* Extracted entries:
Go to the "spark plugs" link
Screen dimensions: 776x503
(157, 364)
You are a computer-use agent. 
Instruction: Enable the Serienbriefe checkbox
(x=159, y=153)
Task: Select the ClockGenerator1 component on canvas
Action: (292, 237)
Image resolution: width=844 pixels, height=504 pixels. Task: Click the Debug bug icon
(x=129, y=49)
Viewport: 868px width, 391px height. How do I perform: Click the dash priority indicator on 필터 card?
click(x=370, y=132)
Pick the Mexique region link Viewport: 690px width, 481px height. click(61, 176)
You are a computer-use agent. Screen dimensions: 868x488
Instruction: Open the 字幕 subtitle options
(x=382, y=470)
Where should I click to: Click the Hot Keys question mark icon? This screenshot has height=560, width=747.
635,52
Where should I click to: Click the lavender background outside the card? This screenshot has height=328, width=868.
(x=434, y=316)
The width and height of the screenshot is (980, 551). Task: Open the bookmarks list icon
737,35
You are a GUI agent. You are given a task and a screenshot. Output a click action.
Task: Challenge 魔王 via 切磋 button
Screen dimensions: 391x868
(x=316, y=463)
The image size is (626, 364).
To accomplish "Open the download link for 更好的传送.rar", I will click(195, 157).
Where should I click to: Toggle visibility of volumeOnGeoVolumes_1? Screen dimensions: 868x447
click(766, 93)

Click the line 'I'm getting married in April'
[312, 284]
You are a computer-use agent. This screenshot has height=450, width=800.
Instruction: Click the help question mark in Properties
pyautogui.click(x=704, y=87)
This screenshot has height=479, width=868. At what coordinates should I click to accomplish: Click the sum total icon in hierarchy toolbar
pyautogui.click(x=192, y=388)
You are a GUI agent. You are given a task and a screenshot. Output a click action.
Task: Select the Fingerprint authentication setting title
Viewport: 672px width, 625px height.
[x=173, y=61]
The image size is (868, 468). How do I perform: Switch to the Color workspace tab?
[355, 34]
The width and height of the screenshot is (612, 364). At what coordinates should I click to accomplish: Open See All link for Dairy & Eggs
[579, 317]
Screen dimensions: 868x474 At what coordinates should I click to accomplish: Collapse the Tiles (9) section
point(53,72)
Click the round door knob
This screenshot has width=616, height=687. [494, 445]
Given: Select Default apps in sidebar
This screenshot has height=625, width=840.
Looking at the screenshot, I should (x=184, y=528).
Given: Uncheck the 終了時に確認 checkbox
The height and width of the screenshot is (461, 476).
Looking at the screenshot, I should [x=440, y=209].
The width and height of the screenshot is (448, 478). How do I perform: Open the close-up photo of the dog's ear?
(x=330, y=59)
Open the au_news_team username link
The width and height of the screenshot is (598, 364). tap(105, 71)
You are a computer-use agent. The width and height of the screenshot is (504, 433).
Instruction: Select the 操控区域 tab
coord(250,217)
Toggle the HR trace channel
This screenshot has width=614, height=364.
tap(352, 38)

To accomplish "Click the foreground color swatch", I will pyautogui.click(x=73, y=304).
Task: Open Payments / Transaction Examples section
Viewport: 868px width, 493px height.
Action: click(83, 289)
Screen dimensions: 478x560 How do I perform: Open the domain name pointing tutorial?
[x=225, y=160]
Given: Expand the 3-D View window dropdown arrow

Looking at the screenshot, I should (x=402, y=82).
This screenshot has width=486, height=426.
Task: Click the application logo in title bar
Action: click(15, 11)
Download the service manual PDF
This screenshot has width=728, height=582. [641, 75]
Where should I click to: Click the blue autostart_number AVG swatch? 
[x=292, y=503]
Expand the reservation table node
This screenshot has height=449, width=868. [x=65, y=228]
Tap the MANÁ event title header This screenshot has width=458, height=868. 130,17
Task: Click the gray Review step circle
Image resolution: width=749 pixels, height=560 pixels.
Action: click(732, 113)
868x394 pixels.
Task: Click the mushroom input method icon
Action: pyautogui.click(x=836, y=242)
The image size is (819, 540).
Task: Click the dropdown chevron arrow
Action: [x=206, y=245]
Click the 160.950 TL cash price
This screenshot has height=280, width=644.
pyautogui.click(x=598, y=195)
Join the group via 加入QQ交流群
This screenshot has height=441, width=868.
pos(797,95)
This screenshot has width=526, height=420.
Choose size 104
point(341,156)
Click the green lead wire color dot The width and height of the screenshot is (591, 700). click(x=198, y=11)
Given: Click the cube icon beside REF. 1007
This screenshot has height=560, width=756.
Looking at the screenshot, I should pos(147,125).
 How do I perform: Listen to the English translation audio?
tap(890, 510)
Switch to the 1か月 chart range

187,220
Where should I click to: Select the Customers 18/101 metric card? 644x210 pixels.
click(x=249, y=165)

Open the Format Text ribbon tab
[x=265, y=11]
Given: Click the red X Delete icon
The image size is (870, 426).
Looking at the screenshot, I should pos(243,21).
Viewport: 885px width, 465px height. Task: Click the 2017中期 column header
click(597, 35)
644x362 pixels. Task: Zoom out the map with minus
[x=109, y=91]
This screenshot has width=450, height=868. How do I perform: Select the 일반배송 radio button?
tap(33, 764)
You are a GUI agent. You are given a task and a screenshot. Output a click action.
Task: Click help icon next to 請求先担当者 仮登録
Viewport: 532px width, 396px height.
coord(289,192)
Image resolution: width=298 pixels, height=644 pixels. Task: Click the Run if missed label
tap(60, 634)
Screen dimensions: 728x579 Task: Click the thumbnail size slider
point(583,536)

* Try it:
Please retype all of the lines above exactly as they stand.

* Expected output:
Go to the "spark plugs" link
Screen dimensions: 776x503
(157, 364)
You are a computer-use agent. 
Instruction: Enable the Serienbriefe checkbox
(x=159, y=153)
Task: Select the ClockGenerator1 component on canvas
Action: (292, 237)
Image resolution: width=844 pixels, height=504 pixels. Task: Click the Debug bug icon
(x=129, y=49)
Viewport: 868px width, 391px height. How do I perform: Click the dash priority indicator on 필터 card?
click(x=370, y=132)
Pick the Mexique region link Viewport: 690px width, 481px height. click(61, 176)
You are a computer-use agent. Screen dimensions: 868x488
Instruction: Open the 字幕 subtitle options
(x=382, y=470)
Where should I click to: Click the Hot Keys question mark icon? This screenshot has height=560, width=747.
635,52
Where should I click to: Click the lavender background outside the card? This screenshot has height=328, width=868.
(x=434, y=316)
The width and height of the screenshot is (980, 551). Task: Open the bookmarks list icon
737,35
You are a GUI agent. You are given a task and a screenshot. Output a click action.
Task: Challenge 魔王 via 切磋 button
Screen dimensions: 391x868
(x=316, y=463)
The image size is (626, 364).
To accomplish "Open the download link for 更好的传送.rar", I will click(195, 157).
Where should I click to: Toggle visibility of volumeOnGeoVolumes_1? Screen dimensions: 868x447
click(766, 93)

Click the line 'I'm getting married in April'
[312, 284]
You are a computer-use agent. This screenshot has height=450, width=800.
Instruction: Click the help question mark in Properties
pyautogui.click(x=704, y=87)
This screenshot has height=479, width=868. At what coordinates should I click to accomplish: Click the sum total icon in hierarchy toolbar
pyautogui.click(x=192, y=388)
You are a GUI agent. You are given a task and a screenshot. Output a click action.
Task: Select the Fingerprint authentication setting title
Viewport: 672px width, 625px height.
[x=173, y=61]
The image size is (868, 468). How do I perform: Switch to the Color workspace tab?
[355, 34]
The width and height of the screenshot is (612, 364). At what coordinates should I click to accomplish: Open See All link for Dairy & Eggs
[579, 317]
Screen dimensions: 868x474 At what coordinates should I click to accomplish: Collapse the Tiles (9) section
point(53,72)
Click the round door knob
This screenshot has width=616, height=687. [494, 445]
Given: Select Default apps in sidebar
This screenshot has height=625, width=840.
Looking at the screenshot, I should (x=184, y=528).
Given: Uncheck the 終了時に確認 checkbox
The height and width of the screenshot is (461, 476).
Looking at the screenshot, I should [x=440, y=209].
The width and height of the screenshot is (448, 478). How do I perform: Open the close-up photo of the dog's ear?
(x=330, y=59)
Open the au_news_team username link
The width and height of the screenshot is (598, 364). tap(105, 71)
You are a computer-use agent. The width and height of the screenshot is (504, 433).
Instruction: Select the 操控区域 tab
coord(250,217)
Toggle the HR trace channel
This screenshot has width=614, height=364.
tap(352, 38)

To accomplish "Click the foreground color swatch", I will pyautogui.click(x=73, y=304).
Task: Open Payments / Transaction Examples section
Viewport: 868px width, 493px height.
Action: click(83, 289)
Screen dimensions: 478x560 How do I perform: Open the domain name pointing tutorial?
[x=225, y=160]
Given: Expand the 3-D View window dropdown arrow

Looking at the screenshot, I should (x=402, y=82).
This screenshot has width=486, height=426.
Task: Click the application logo in title bar
Action: click(15, 11)
Download the service manual PDF
This screenshot has width=728, height=582. [641, 75]
Where should I click to: Click the blue autostart_number AVG swatch? 
[x=292, y=503]
Expand the reservation table node
This screenshot has height=449, width=868. [x=65, y=228]
Tap the MANÁ event title header This screenshot has width=458, height=868. 130,17
Task: Click the gray Review step circle
Image resolution: width=749 pixels, height=560 pixels.
Action: click(732, 113)
868x394 pixels.
Task: Click the mushroom input method icon
Action: pyautogui.click(x=836, y=242)
The image size is (819, 540).
Task: Click the dropdown chevron arrow
Action: [x=206, y=245]
Click the 160.950 TL cash price
This screenshot has height=280, width=644.
pyautogui.click(x=598, y=195)
Join the group via 加入QQ交流群
This screenshot has height=441, width=868.
pos(797,95)
This screenshot has width=526, height=420.
Choose size 104
point(341,156)
Click the green lead wire color dot The width and height of the screenshot is (591, 700). click(x=198, y=11)
Given: Click the cube icon beside REF. 1007
This screenshot has height=560, width=756.
Looking at the screenshot, I should pos(147,125).
 How do I perform: Listen to the English translation audio?
tap(890, 510)
Switch to the 1か月 chart range

187,220
Where should I click to: Select the Customers 18/101 metric card? 644x210 pixels.
click(x=249, y=165)

Open the Format Text ribbon tab
[x=265, y=11]
Given: Click the red X Delete icon
The image size is (870, 426).
Looking at the screenshot, I should pos(243,21).
Viewport: 885px width, 465px height. Task: Click the 2017中期 column header
click(597, 35)
644x362 pixels. Task: Zoom out the map with minus
[x=109, y=91]
This screenshot has width=450, height=868. How do I perform: Select the 일반배송 radio button?
tap(33, 764)
You are a GUI agent. You are given a task and a screenshot. Output a click action.
Task: Click help icon next to 請求先担当者 仮登録
Viewport: 532px width, 396px height.
coord(289,192)
Image resolution: width=298 pixels, height=644 pixels. Task: Click the Run if missed label
tap(60, 634)
Screen dimensions: 728x579 Task: Click the thumbnail size slider
point(583,536)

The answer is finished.